TASK INPUTS:
++++++++

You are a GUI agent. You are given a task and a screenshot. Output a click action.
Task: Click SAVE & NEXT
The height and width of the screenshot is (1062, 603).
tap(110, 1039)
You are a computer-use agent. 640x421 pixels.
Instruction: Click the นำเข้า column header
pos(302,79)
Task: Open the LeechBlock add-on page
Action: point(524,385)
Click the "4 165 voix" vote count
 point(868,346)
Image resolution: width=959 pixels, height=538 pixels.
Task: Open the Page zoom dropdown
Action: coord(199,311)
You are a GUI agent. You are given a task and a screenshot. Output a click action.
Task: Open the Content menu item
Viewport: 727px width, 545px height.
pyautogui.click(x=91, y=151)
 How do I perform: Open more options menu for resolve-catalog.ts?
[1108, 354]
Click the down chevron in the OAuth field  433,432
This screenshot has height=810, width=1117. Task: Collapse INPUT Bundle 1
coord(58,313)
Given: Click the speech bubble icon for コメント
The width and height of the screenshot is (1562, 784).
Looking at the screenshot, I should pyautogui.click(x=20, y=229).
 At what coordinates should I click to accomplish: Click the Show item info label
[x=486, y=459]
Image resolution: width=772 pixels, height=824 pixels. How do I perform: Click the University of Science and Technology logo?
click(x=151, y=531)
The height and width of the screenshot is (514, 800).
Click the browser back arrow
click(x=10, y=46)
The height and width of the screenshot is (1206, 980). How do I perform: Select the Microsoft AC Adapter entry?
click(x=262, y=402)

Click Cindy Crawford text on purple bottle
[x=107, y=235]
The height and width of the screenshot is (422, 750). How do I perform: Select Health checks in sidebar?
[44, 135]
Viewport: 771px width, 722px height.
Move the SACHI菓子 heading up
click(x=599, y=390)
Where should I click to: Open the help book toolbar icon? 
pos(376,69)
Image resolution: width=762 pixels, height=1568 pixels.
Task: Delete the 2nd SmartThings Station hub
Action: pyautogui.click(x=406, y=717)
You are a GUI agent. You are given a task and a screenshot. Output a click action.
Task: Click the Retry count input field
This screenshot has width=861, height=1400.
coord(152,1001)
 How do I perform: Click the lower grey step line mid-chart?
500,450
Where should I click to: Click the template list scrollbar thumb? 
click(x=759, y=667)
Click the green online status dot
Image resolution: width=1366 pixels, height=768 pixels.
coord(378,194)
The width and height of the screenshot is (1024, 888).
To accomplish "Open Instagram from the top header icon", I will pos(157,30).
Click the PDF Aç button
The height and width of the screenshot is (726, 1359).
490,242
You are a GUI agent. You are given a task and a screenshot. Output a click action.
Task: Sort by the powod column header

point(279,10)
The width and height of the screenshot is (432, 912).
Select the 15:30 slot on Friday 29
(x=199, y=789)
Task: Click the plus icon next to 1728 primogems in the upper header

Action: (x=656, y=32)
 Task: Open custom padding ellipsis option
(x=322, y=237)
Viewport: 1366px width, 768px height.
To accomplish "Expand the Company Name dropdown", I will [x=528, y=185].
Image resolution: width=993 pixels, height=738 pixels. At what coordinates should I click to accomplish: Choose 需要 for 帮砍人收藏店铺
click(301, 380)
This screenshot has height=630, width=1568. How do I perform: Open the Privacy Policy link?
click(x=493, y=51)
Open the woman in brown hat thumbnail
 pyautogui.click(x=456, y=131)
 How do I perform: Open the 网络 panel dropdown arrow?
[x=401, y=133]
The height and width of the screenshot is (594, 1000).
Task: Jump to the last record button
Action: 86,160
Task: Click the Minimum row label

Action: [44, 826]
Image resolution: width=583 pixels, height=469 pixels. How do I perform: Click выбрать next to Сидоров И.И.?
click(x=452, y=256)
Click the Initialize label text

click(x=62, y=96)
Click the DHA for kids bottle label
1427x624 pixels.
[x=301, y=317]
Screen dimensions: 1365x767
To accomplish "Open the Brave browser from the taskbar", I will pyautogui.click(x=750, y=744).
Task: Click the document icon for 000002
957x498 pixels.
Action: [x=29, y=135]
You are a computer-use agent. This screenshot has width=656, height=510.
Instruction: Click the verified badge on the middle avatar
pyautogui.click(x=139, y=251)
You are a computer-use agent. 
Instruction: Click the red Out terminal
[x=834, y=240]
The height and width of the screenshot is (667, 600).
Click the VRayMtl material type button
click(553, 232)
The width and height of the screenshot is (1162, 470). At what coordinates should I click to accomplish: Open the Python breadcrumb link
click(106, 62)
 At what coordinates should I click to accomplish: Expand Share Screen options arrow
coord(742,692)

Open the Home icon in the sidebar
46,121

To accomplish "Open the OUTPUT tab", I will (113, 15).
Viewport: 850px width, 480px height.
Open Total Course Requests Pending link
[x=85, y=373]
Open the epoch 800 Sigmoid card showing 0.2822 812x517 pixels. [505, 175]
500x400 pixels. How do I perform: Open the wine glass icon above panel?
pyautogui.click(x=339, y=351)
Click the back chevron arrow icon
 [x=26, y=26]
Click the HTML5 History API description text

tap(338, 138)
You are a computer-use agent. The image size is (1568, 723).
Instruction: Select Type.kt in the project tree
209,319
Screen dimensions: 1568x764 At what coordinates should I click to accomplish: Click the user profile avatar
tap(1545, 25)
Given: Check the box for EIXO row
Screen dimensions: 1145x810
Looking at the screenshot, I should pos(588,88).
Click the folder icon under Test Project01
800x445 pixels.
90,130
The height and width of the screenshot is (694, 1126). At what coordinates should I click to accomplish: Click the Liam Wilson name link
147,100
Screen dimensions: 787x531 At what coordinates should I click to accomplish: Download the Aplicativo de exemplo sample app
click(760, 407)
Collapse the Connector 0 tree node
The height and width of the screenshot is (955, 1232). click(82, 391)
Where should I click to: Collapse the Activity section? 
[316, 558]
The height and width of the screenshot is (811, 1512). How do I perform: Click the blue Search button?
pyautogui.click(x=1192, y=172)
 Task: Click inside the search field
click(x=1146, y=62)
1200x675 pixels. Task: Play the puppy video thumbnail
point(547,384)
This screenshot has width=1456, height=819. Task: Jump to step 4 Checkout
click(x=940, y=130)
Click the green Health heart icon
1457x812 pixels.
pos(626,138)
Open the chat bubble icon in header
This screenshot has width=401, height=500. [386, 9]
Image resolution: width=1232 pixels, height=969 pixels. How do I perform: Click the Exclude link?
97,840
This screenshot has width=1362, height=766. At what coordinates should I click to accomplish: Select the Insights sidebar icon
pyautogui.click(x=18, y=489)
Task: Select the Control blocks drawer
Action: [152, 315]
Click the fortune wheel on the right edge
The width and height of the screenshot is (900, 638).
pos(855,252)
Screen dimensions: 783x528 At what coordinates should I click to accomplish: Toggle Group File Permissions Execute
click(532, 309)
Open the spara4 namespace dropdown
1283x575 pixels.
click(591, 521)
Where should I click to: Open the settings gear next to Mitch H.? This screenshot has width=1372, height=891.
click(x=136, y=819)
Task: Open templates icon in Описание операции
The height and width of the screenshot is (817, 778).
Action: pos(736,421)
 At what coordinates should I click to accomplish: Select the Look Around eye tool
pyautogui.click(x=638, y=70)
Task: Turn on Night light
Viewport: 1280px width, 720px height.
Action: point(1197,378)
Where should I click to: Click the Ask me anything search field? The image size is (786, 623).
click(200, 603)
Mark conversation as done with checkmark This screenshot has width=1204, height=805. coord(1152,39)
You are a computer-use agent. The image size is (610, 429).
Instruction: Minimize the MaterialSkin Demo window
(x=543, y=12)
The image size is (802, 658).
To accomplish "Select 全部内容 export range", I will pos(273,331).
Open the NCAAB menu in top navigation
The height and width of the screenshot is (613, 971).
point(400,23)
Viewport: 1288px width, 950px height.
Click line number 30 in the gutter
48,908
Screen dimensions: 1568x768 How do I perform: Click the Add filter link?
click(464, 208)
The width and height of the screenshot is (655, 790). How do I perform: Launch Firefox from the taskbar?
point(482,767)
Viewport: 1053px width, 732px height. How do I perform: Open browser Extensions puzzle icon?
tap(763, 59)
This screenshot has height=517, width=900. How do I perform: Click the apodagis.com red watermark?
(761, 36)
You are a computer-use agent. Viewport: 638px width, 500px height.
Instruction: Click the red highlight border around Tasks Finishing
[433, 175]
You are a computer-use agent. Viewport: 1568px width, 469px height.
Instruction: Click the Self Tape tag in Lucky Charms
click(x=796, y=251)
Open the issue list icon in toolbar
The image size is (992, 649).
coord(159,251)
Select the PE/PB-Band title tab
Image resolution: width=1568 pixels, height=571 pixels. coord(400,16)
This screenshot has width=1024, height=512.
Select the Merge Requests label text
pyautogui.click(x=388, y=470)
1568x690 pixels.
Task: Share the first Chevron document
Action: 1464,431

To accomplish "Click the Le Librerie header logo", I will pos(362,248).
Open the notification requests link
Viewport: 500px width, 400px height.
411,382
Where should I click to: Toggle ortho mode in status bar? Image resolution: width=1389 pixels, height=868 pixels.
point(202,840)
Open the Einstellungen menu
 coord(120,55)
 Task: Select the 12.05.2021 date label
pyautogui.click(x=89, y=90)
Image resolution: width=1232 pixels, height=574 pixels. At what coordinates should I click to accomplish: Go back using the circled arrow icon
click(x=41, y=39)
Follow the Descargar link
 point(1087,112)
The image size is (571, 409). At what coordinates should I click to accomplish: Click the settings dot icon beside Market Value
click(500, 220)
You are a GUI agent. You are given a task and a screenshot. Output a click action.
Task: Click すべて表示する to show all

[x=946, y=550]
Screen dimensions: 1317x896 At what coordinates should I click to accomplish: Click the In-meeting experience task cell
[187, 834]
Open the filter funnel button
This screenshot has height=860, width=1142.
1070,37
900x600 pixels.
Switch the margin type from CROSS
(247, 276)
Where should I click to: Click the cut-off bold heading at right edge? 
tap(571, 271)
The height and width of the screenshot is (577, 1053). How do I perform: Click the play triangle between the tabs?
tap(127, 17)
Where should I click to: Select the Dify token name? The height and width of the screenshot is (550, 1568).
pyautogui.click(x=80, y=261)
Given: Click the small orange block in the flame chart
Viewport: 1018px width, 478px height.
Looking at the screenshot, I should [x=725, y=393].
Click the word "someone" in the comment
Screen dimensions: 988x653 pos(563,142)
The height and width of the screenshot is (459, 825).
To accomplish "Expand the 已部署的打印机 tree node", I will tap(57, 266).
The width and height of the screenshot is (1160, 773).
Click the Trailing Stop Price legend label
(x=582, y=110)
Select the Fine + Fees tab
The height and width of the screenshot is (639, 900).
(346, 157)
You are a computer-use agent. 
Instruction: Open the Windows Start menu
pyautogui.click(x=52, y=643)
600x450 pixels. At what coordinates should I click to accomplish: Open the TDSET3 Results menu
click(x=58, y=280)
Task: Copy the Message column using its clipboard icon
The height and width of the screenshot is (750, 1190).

++++++++

WHAT YOU ARE ASKED TO DO:
Reproduce, exactly as they stand in the data above, the lines from the one that holds "Around eye tool" to the one that holds "Open the NCAAB menu in top navigation", inclusive.

EXERCISE SOLUTION:
 At what coordinates should I click to accomplish: Select the Look Around eye tool
pyautogui.click(x=638, y=70)
Task: Turn on Night light
Viewport: 1280px width, 720px height.
Action: point(1197,378)
Where should I click to: Click the Ask me anything search field? The image size is (786, 623).
click(200, 603)
Mark conversation as done with checkmark This screenshot has width=1204, height=805. coord(1152,39)
You are a computer-use agent. The image size is (610, 429).
Instruction: Minimize the MaterialSkin Demo window
(x=543, y=12)
The image size is (802, 658).
To accomplish "Select 全部内容 export range", I will pos(273,331).
Open the NCAAB menu in top navigation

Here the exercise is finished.